Farm to fork in Kilmichael

Combining livestock, local produce and home baking, Áine O’Riordan, a Drystock Farm Advisor based in the Teagasc Macroom Office, visits the O’Leary family in Kilmichael to find out more about the ‘farm to fork’ journey.

Gearoid O’Leary farms in Coolderrihy, Kilmichael with his wife Caitriona and their four children Anna, Barra, Saoirse and Sean. When you enter their farm, you get a real sense of the true meaning of a family farm; all hands are on deck, available and willing to help.

The drystock enterprise

They run a suckler to weanling beef system, consisting of 66 continental cows, with a split calving system of Spring and Autumn. Charolais and Limousin stock bulls are used as well as a small amount of AI.

The herd’s calving interval is 386 days, achieving 0.99 calves per cow per year. The split Autumn and Spring calving system spreads out the workload of calving and the cashflow by having weanlings to sell at different times of the year. Weanlings are sold through the mart.

**THE EXERCISE:**
Answer these questions from the article about the O'Leary farm in Kilmichael:
1. Which Teagasc office is Áine O'Riordan based in?
2. How many cows make up the suckler herd?
3. What is the herd's calving interval?
The rows have nothing to do with this exercise.

**SUPPLIED DATA:**

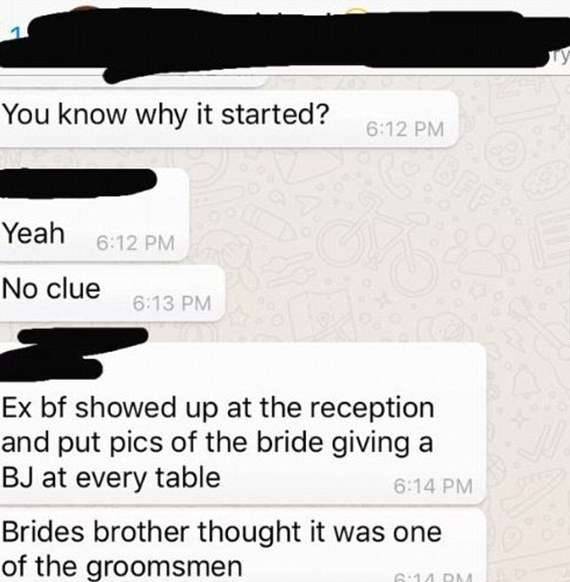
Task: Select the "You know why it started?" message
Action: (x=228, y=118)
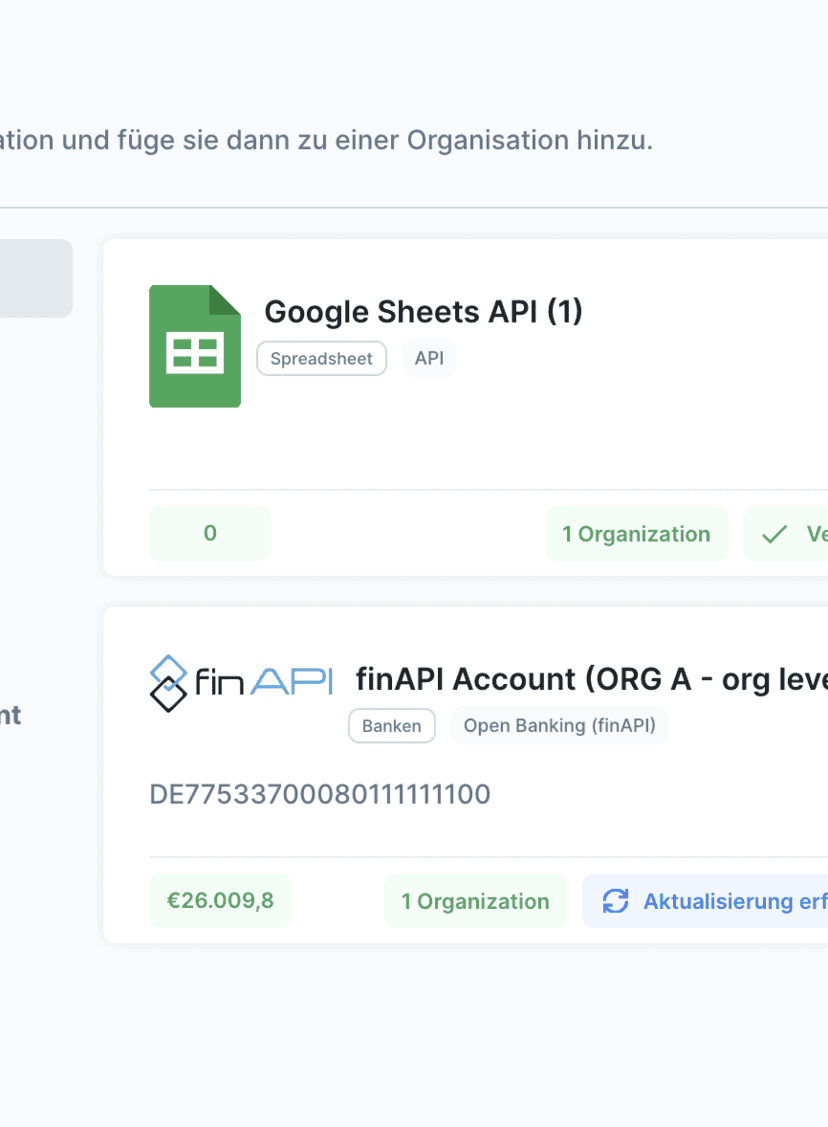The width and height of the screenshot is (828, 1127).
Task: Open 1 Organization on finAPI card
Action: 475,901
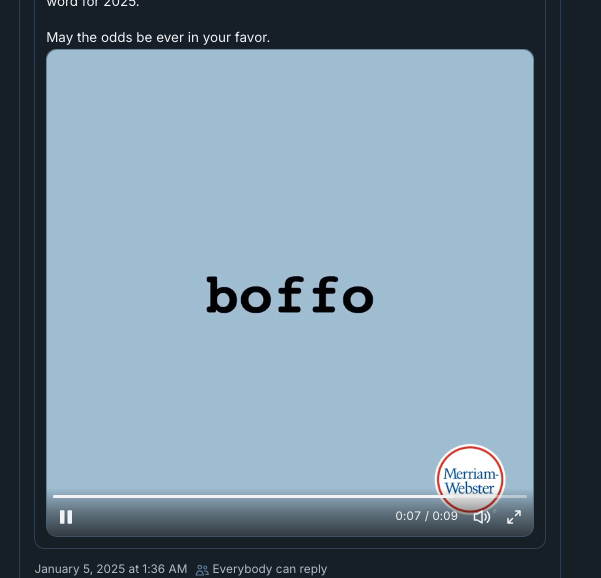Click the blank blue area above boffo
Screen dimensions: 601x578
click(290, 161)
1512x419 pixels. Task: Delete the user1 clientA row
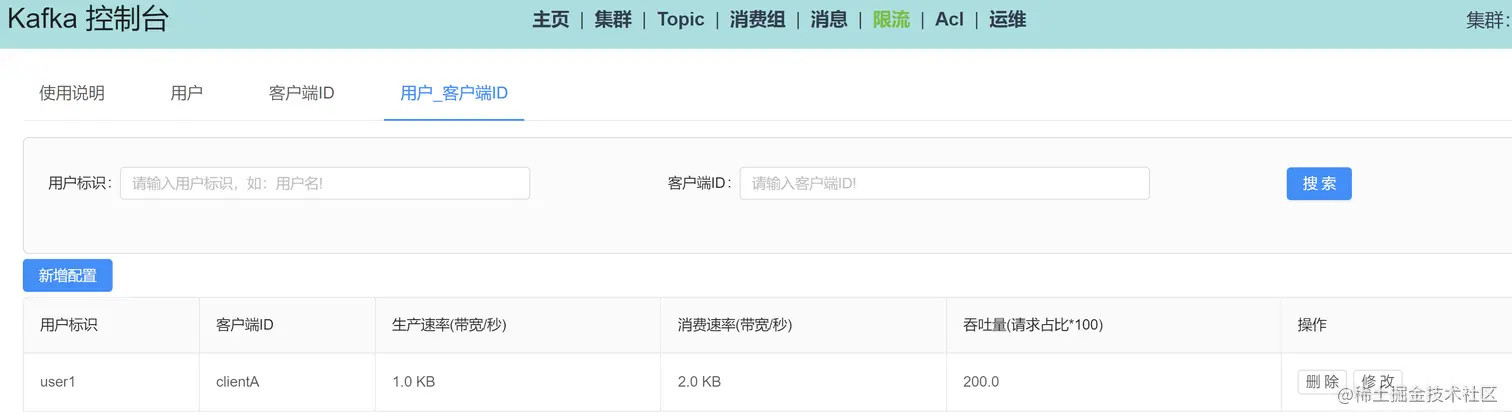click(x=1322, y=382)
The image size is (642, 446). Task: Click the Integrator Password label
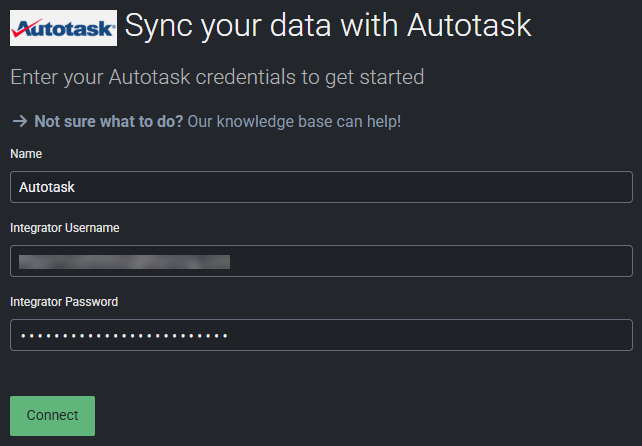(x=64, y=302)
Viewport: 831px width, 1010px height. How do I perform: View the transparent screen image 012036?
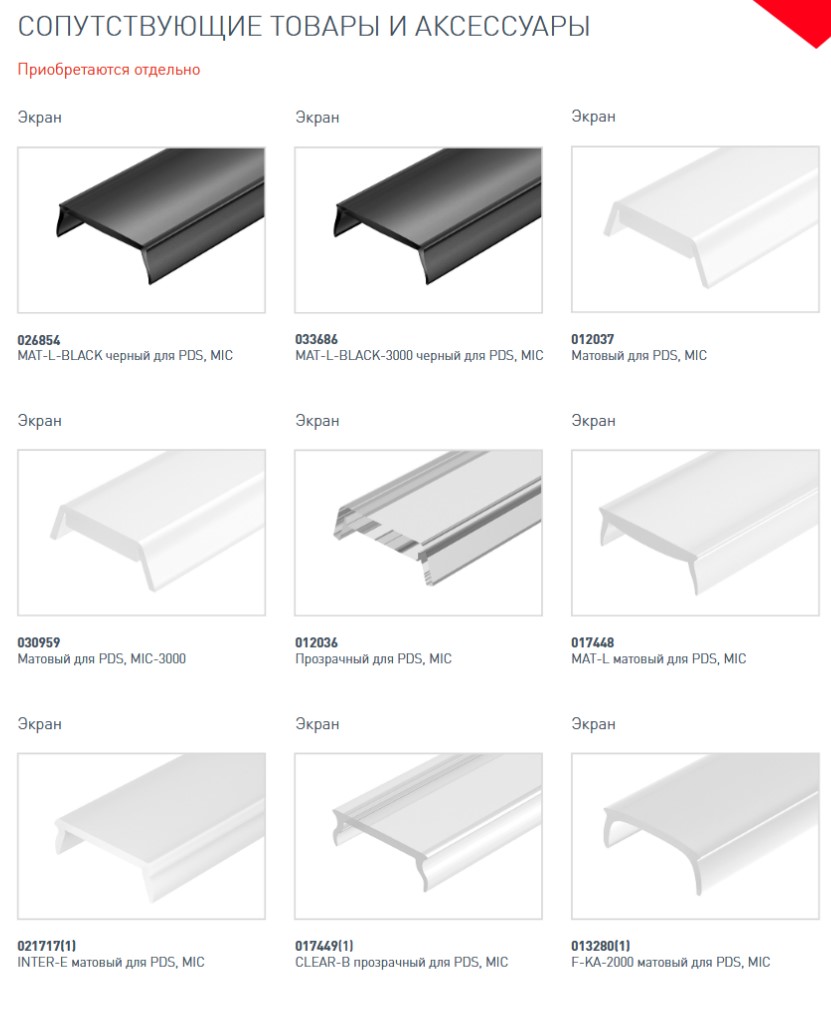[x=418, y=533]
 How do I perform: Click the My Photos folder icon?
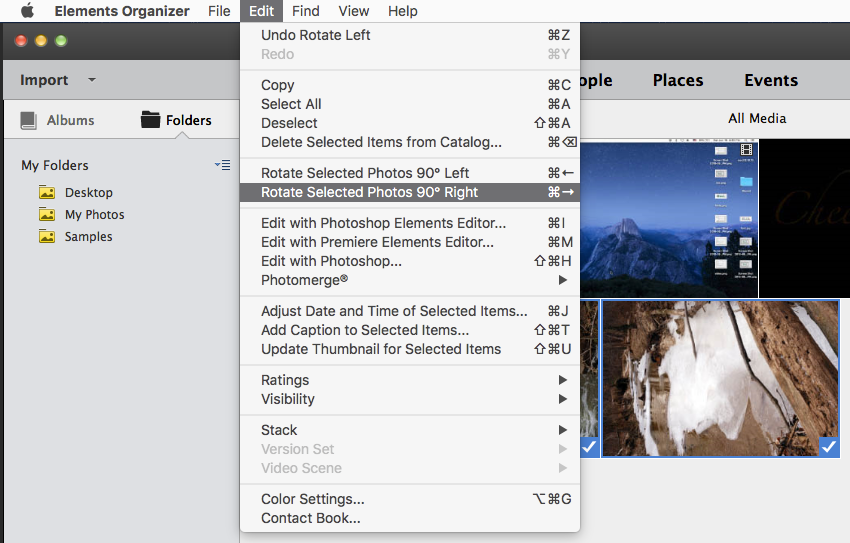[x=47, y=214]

**ANSWER FOR THE TASK:**
1. The Teagasc Macroom Office.
2. 66 continental cows.
3. 386 days.